The link between insulin resistance (IR) and Chronic Obstructive Pulmonary Disease (COPD) has been studied for years in humans and is now being seen in horses. When COPD horses are starting to move gingerly over rocks in the driveway and when IR horses are puffing like freight trains just standing in the field, we see firsthand that these are systemic and not just local tissue diseases. Farriers report that COPD horses have poor hoof quality, white line disease, and laminitis signs and foot pain. Owners are doing all they can to with good management of IR, but their horses continue to be foot sore or are experiencing breathing issues now. These two diseases have
created a co-morbidity that churns each other into COPD, making IR worse and IR making COPD worse.
- Why inflammation of both diseases is effecting the entire body – not just feet in IR or just lungs in COPD
- Thyroid dysfunction/suboptimal levels make both COPD and IR worse
- Why muscle loss in both IR and COPD advances the disease progress in both
- Why COPD treatments with clenbuterol can further increase IR
- Blood flow problems in both COPD and IR
It’s not just local, it’s all over the body
Both IR and COPD are systemic diseases – they affect multiple organs and muscles.

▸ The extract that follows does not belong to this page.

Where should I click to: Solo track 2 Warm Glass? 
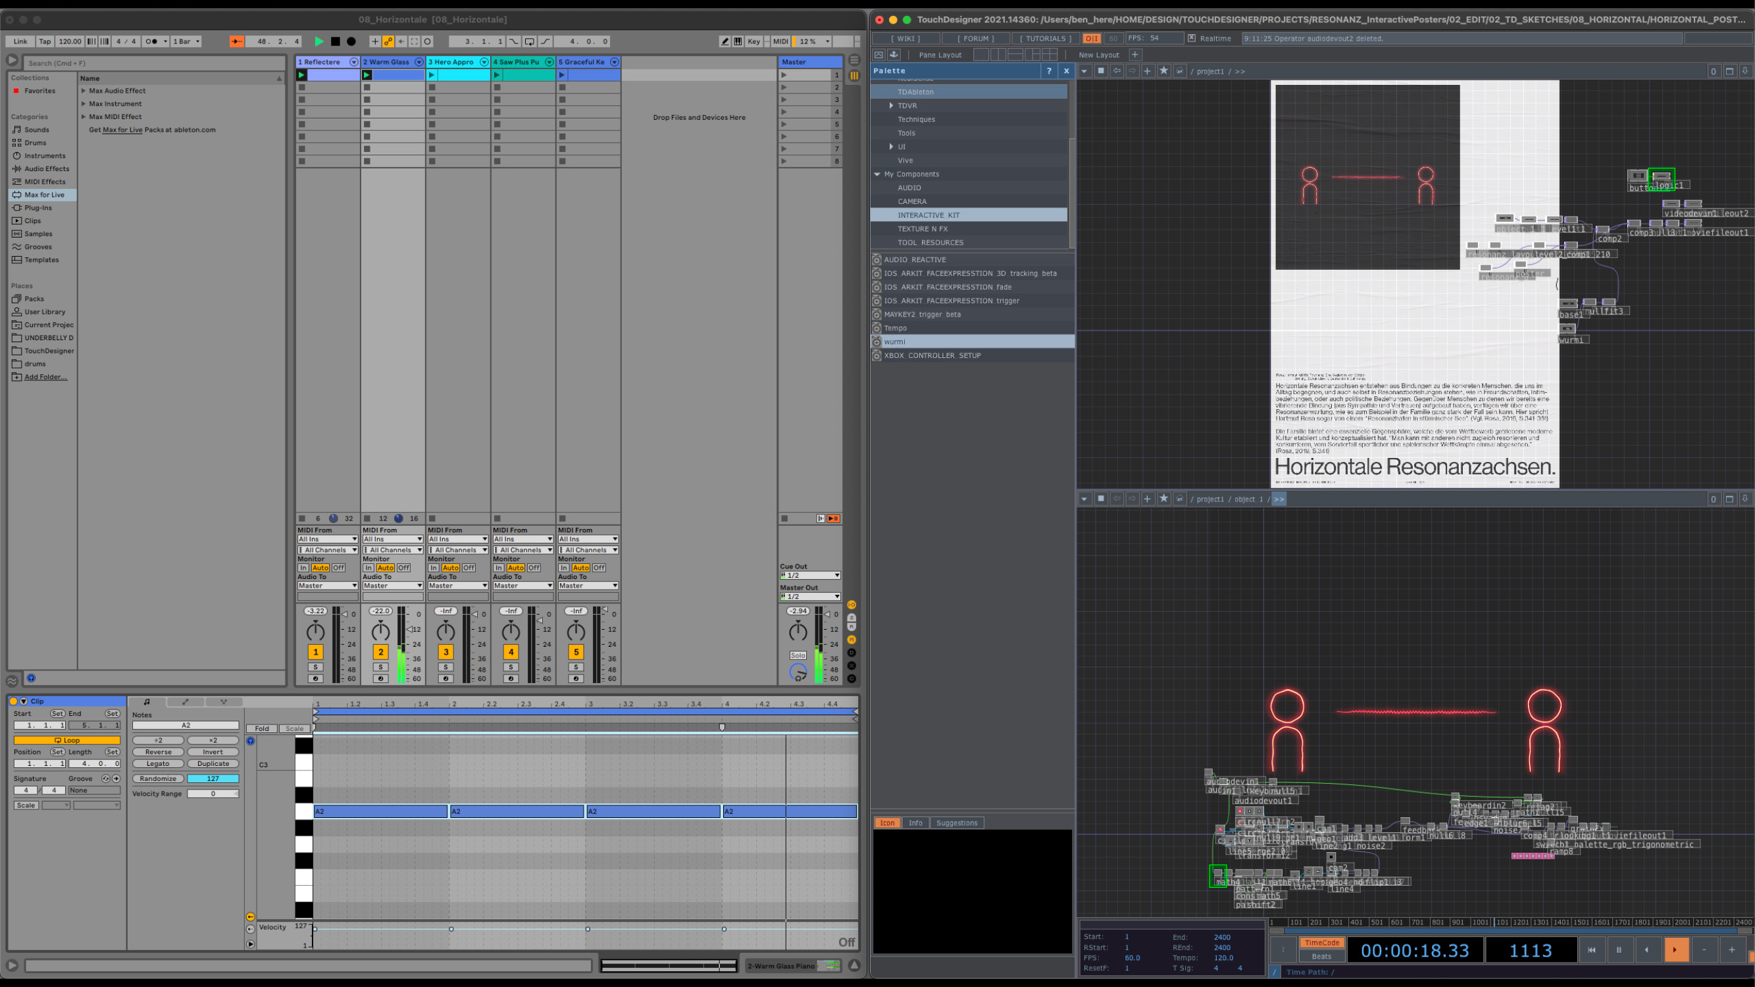(381, 667)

In both IR and COPD, inflammatory mediators are showing in the whole body. Specific mediators such as IL-1, IL-6, TNF and free radicals are well documented to be common to both diseases, so inflammation in the lungs will go on to attack hoof laminae and inflammation from fat in IR attacks lung tissue.
In addition, oxidative stress in the diseases will create depletion of antioxidants such as vitamin E. Vitamin E is proven to help lung tissue protection, and if it’s depleted not just from COPD but also IR inflammation, the tissues get damaged, quicker and harder.
Thyroid problems created by both IR and COPD
Thyroid dysfunction is frequently detected in chronic diseases. In COPD, studies show that TSH hormone decreases (TSH is the hormone in brain that goes to thyroid gland to trigger thyroid hormone release), that T3 thyroid hormone also decreases. The inflammatory mediators of COPD alter body systems in lung, brain, and muscle, leading to alterations in thyroid hormone levels in the blood stream. The more severe the COPD is, the more the impaired of the thyroid gland’s ability. This leads to suboptimal thyroid levels–run at the far low end of range. In COPD, veterinary testing of thyroid function needs to be increased to ensure proper health and management.